The transient carotid artery ligations induced similar rCBF reductions in mouse #9 [Fig. 8(b)], compared with those from the mice without scalp [Figs. 6(c) and 6(d)]. We noted again that the carotid artery ligations were not released completely in mouse #9, leading to incomplete rCBF recoveries in both hemispheres. Nevertheless, rCBF variations during artery ligations are clearly discernible. In addition, the partial volume effect of the scalp rendered cerebral vasculatures in the reconstructed BFI maps.

4. Discussion and Conclusions

The vitality and functionality of the brain tissue are highly dependent on proper CBF circulation. Continuous imaging of CBF holds promise for the diagnosis and therapeutic management of many cerebral and neurovascular diseases. To meet such a critical need, we developed a DMD-based, line scanning, depth-sensitive PS-DSCI technique for noncontact and continuous imaging of CBF with remarkably improved spatiotemporal resolution (Figs. 13). Compared with point scanning in scDCT, line scanning in PS-DSCI significantly increases the spatiotemporal resolution of CBF imaging while reducing computation time and storage requirements for image reconstructions (Table 1). Moreover, the DMD enables the creation of diverse and rapid scanning patterns, including vertical and horizontal line scanning, parallel line scanning, and multi-point scanning, to achieve an optimal spatiotemporal resolution.

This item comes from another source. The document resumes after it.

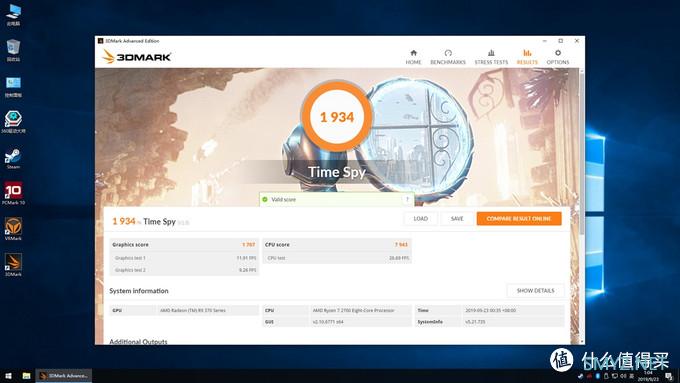This screenshot has height=383, width=680.
Task: Click the Valid score help question mark
Action: click(x=407, y=200)
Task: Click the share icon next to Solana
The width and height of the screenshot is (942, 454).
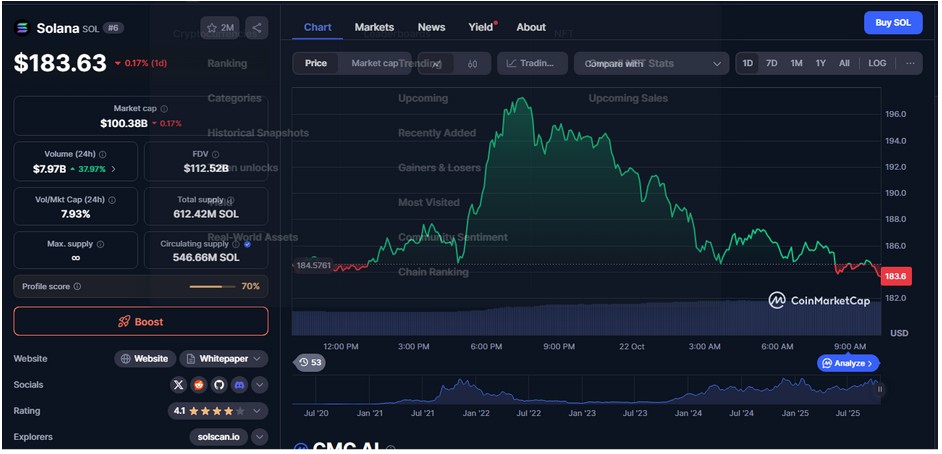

DMD-based illumination and imaging methods have become state-of-the-art in biomedical optics, offering programmability, compactness, speed, and precision that are invaluable for advanced imaging applications. DMD has been used in a variety of optical imaging modalities, including spatial frequency domain imaging,59,60 optical diffraction tomography,6163 fluorescence microscopy,64 diffuse optical tomography,65,66 and hyperspectral imaging.67 Interested readers are encouraged to explore these publications to investigate the benefits and limitations of DMD for different applications. Among these applications, this study introduces a new use of DMD: generating fast line-shaped scanning in PS-DSCI, which significantly enhances spatiotemporal resolution compared with the previous point scanning method used in scDCT.

In designing the PS-DSCI prototype (Fig. 1), the DMD was illuminated with semi-collimated light to create a scanning pattern with a large depth of focus. This design allows for a flexible working distance while preventing overlaps of diffraction patterns.68,69 Although the use of collimated light limits the scanning ROI, the PS-DSCI prototype enables CBF imaging in head-simulating phantoms and small rodents (Figs. 48). A diverging lens may be added to the projection path to enlarge the scanning ROI for future applications in larger subjects.

In analyzing collected PS-DSCI data, deformations of line-shaped sources were observed, resulting from the Gaussian distribution of light and curvature of the target tissue surface. We innovatively developed new algorithms to extract the source properties at each scanning position. Based on the extracted source properties, elliptical shaped detector areas/belts with predefined S-D separations were used to address deformations of line-shaped scanning, thus minimizing BFI reconstruction artifacts (Fig. 3). The S-D separations and detector-belt thicknesses can be modified for reconstructing BFI images at different depths and with different SNRs.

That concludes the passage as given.